Again, not good enough. I boiled the damn thing until it literally burned my hand boiling over and finally, FINALLY, it was ok.
I took care of my 2nd degree burn until I had to ring her up (she had to wait a while for the hot chocolate to cool before drinking it, which drove me nuts. Why did she need it brought boiling only to wait while it cooled? This was long before cellphones and she didn’t have a book, simply stared out the window).
I don’t remember the exact amount, but she had me break a hundred dollar bill and there were coins, a few singles, and a five, plus some twenties. She dropped the coins on my burned hand and left. I wanted to punch her by that point.
So, instead of her autograph, I had a burn on my hand which, over 20 years later, is faded but still there. Thanks, LAUREN HUTTON.
5. Ron Perlman:
The first movie I ever saw Ron Perlman in was his role as Hellboy.
I absolutely loved that movie and thought Ron was the shit.

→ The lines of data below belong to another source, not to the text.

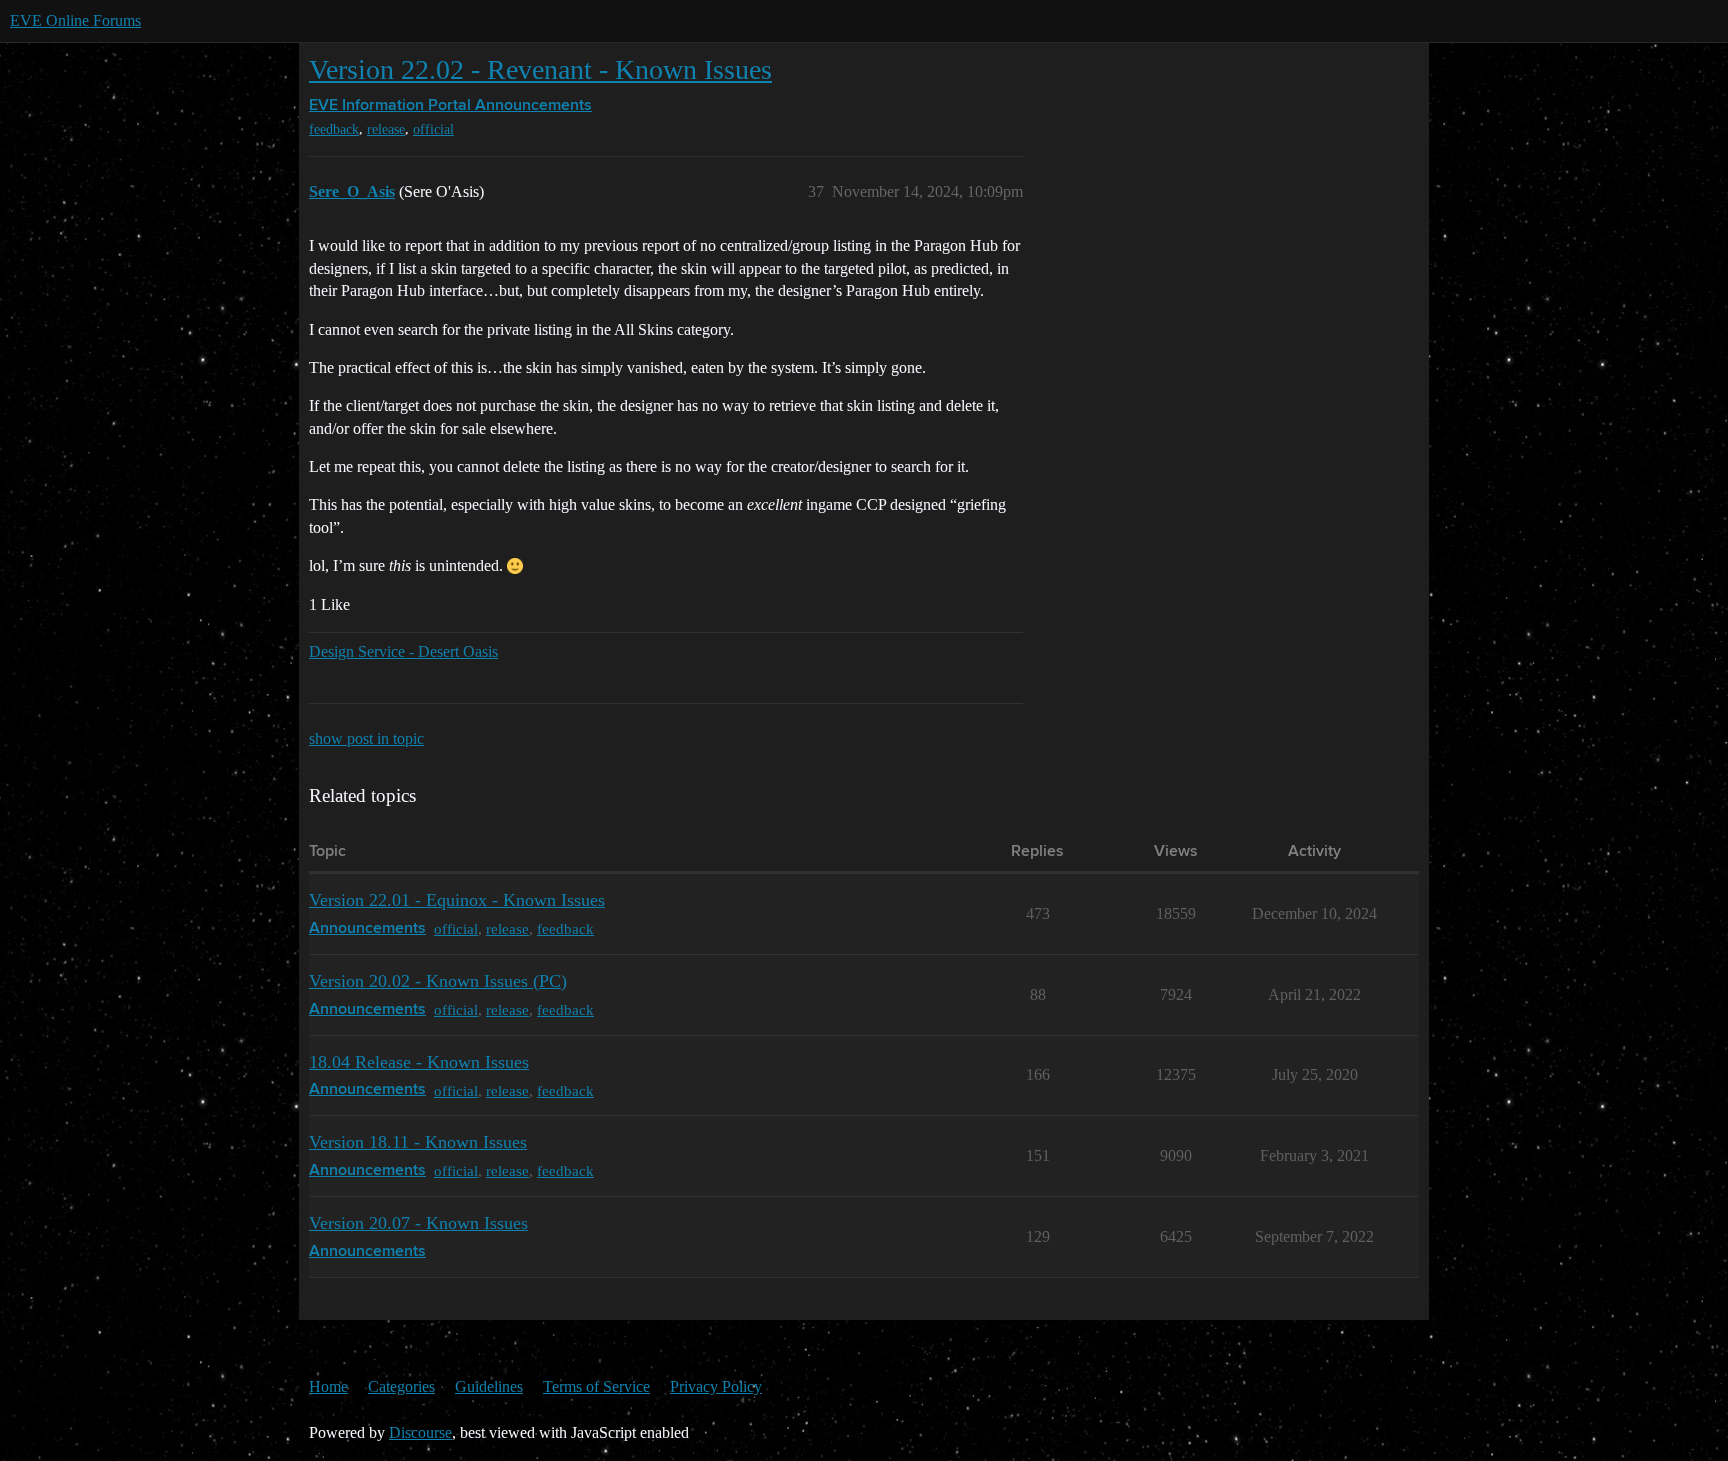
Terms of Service (596, 1386)
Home (328, 1386)
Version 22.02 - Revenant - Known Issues (540, 69)
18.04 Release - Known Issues (419, 1062)
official (433, 129)
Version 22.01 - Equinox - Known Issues (457, 900)
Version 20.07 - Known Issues (418, 1223)
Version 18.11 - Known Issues (418, 1142)
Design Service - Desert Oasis (403, 651)
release (386, 129)
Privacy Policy (716, 1386)
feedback (334, 129)
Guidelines (489, 1386)
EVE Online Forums (75, 20)
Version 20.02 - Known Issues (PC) (438, 981)
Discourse (420, 1432)
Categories (401, 1386)
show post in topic (366, 738)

One day, my parents and I were taking a vacation, and we decided to spend the day at Santa Monica pier in Los Angeles. What to our surprise, we were in one of the parking lots, getting ready to go to the pier, when my dad spies Mr. Perlman standing next to a car.
My dad was also a huge fan of Ron, and decided he would brave a confrontation to ask for a simple picture and maybe an autograph from him.
As my dad approached, Mr. Perlman’s face screwed up into a powerful scowl, eyeballing my dad as he snaked past a few cars. My dad approached Mr. Perlman and asked him for his autograph.
Mr. Perlman simply lowered his shades to look my dad right in the eye and said two simple words:
That was it. He then turned around and went back to doing whatever it was he was doing before my dad approached.
Now, I get that celebrities are often hassled, berated, and approached by fans all the time for photos and autographs and what have you, and this can get tiresome and irritating; I get it. But it’s also kind of something you generally have to expect from being a celebrity.
But that does not call for rudeness. A simple “Hey, I’m sorry, but not now, I’m kind of busy” would have sufficed.
This guy was huge to me and my dad. We both loved him for the roles he played, we thought he was a fantastic actor.
Now I guess we know why most of his characters are jack-asses. Because he himself is one.